Excerpted text:
____

The number of bats in the world represents 1/4th of all mammal species on the earth. It is safe to say that, unless you live in Antarctica or the extremely hot desert, you are in close proximity of bats. A bat is the only true mammal that takes to flight. Bats have extremely elongated fingers that are connected to each other with a thin membrane. Even though it may resemble a human hand, this actually serves as a very effective set of wings.
The Big brown bat is native to North America and has an average wingspan of 12-16 inches. The big brown bat ranges in color from brown to a glossy copper fur on their back and their belly has a much lighter color. The ears are rounded, black and very small. They have fleshy looking lips with a broad nose. The little brown bat also resides in most parts of North America including right here in New Jersey. They have an average wingspan of 8 – 11 inches, are brown to golden in color and have small ears and big hind feet. When understanding how to identify these winged creatures it makes it easier for proper bat control.
Many common misconceptions and fears regarding bats have caused people to view bats as dangerous, rabid and transporters of diseases; thus bat exterminators are essential. While it is true that bats are capable of transmitting rabies and other threatening diseases, a rabid bat is a rarity. On the other hand, bats are very helpful with the control of insects that are noted for destroying crops. The big brown bats are insectivorous, preferring beetles but also eating huge quantities of moths, flies, flying ants and mosquitoes; all of which they are able to capture while in flight. It has been estimated that one single brown bat is capable of eating up to 1000 mosquitoes in one hour!
According to the Centers for Disease Control and Prevention, bats are associated with diseases that can be deadly to humans and rabies is the most well-known disease associated with them. According to the CDC, “An exposure to rabies most commonly occurs when a person is bitten by a rabid animal. It can also be transmitted when the saliva from a rabid animal comes in contact with a person’s mouth, eyes, nose, or a fresh wound.” Bat control is necessary to ensure that you or a family member is not in facial contact with a bat within your own home.
The other threat associated with bats is Histoplasmosis. As defined by the Mayo Clinic, histoplasmosis is an infection caused by breathing in spores of a fungus often found in bird and bat droppings. Histoplasmosis is most commonly transmitted when these spores become airborne. Affecting the lungs, histoplasmosis affects often affects the lungs and sometimes other organs. If left un-treated, this disease could prove fatal.

____

Action item:
In the passage on bats, rewrite the section from "The number of" up to and including "set of wings.", swapping "membrane" for "layer of skin".

____

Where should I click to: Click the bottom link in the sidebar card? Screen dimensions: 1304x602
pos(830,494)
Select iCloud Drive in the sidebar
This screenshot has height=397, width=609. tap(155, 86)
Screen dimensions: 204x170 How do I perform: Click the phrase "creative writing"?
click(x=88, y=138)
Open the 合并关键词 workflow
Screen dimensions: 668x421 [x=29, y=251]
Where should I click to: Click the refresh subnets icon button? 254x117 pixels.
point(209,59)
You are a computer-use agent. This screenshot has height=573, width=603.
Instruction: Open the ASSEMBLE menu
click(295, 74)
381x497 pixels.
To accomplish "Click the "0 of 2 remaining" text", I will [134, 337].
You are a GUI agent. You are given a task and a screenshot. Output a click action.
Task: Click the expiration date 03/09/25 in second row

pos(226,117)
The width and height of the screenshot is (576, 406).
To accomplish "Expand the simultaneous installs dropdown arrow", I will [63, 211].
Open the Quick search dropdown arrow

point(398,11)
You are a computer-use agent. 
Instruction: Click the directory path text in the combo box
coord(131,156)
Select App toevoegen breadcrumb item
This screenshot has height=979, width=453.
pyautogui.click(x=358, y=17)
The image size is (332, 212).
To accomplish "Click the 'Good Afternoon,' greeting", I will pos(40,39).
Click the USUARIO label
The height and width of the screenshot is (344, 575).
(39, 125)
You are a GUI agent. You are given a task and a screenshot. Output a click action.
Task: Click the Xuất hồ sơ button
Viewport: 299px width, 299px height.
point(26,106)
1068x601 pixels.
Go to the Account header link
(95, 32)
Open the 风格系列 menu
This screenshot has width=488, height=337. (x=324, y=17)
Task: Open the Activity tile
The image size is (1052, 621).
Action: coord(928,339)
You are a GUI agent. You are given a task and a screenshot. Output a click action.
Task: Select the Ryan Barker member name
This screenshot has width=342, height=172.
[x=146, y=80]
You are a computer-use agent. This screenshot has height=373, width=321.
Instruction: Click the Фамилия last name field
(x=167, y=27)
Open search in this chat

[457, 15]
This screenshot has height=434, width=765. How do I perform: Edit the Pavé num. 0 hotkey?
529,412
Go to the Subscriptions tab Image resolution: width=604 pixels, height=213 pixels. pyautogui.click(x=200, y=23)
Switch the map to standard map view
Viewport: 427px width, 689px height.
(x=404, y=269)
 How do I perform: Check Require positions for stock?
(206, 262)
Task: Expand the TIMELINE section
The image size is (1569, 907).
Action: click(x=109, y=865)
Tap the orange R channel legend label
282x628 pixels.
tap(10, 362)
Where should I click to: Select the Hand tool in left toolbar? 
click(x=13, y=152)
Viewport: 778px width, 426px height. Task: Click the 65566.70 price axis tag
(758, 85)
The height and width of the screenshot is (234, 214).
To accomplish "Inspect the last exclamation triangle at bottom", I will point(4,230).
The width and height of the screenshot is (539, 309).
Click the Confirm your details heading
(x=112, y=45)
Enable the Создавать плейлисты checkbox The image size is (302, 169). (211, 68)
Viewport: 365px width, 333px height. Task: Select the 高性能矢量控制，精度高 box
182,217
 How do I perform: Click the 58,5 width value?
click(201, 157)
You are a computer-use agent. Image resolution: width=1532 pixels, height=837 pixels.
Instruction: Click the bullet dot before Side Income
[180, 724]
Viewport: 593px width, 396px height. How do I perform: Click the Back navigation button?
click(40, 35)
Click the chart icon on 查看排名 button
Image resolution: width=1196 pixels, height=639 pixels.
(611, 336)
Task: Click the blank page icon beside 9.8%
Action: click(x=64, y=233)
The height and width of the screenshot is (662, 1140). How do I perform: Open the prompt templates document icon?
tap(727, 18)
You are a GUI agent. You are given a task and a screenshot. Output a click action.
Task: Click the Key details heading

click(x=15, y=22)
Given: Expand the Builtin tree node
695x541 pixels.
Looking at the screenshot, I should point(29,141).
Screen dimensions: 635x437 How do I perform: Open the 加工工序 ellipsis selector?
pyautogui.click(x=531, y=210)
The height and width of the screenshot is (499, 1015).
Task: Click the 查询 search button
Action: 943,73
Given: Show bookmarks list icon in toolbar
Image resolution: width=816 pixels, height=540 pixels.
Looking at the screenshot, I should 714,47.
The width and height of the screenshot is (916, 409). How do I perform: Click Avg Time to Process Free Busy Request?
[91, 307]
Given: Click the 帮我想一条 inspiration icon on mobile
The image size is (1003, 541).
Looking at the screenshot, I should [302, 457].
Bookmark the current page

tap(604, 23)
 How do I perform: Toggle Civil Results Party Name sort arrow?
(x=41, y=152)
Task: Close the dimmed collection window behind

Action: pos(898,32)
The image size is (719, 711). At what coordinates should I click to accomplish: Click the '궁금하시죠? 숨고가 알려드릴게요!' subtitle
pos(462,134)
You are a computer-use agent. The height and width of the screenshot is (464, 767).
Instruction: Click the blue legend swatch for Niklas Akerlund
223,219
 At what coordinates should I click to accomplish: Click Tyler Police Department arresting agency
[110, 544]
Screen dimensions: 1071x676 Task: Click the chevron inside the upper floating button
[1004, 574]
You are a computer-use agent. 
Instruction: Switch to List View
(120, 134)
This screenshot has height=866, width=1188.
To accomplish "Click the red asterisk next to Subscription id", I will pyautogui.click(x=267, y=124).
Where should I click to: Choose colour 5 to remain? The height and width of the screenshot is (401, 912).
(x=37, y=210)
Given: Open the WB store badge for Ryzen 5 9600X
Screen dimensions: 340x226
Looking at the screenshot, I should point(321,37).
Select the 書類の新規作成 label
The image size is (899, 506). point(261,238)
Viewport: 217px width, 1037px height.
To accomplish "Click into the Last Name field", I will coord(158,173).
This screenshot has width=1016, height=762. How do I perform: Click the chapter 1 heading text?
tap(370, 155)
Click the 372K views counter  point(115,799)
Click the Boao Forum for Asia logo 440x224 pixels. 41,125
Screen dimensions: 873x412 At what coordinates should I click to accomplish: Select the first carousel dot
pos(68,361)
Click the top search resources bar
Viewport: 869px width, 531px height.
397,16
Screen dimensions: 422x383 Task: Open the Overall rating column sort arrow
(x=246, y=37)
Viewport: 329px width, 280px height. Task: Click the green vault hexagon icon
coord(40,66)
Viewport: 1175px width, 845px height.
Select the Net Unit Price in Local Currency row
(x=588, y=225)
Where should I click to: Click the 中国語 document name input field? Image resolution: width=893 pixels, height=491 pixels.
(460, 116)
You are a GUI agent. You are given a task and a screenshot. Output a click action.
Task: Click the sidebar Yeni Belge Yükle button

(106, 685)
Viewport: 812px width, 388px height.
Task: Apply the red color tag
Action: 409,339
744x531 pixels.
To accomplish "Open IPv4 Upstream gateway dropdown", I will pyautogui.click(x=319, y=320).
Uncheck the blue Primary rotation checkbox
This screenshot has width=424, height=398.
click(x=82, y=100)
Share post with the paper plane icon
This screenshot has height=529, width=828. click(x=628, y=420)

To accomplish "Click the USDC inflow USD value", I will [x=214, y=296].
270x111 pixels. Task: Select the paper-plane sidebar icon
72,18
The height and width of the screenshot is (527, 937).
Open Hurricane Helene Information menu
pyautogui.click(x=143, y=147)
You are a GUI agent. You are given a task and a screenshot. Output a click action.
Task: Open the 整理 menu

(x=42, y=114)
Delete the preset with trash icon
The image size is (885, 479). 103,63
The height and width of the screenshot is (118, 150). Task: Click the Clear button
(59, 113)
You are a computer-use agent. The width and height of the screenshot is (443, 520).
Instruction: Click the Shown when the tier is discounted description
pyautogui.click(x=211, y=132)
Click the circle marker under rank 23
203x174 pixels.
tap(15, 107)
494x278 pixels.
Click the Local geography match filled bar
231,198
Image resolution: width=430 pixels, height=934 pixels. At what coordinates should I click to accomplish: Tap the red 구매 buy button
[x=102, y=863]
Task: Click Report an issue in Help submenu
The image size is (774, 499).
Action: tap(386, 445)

____

Result of the task:
The number of bats in the world represents 1/4th of all mammal species on the earth. It is safe to say that, unless you live in Antarctica or the extremely hot desert, you are in close proximity of bats. A bat is the only true mammal that takes to flight. Bats have extremely elongated fingers that are connected to each other with a thin layer of skin. Even though it may resemble a human hand, this actually serves as a very effective set of wings.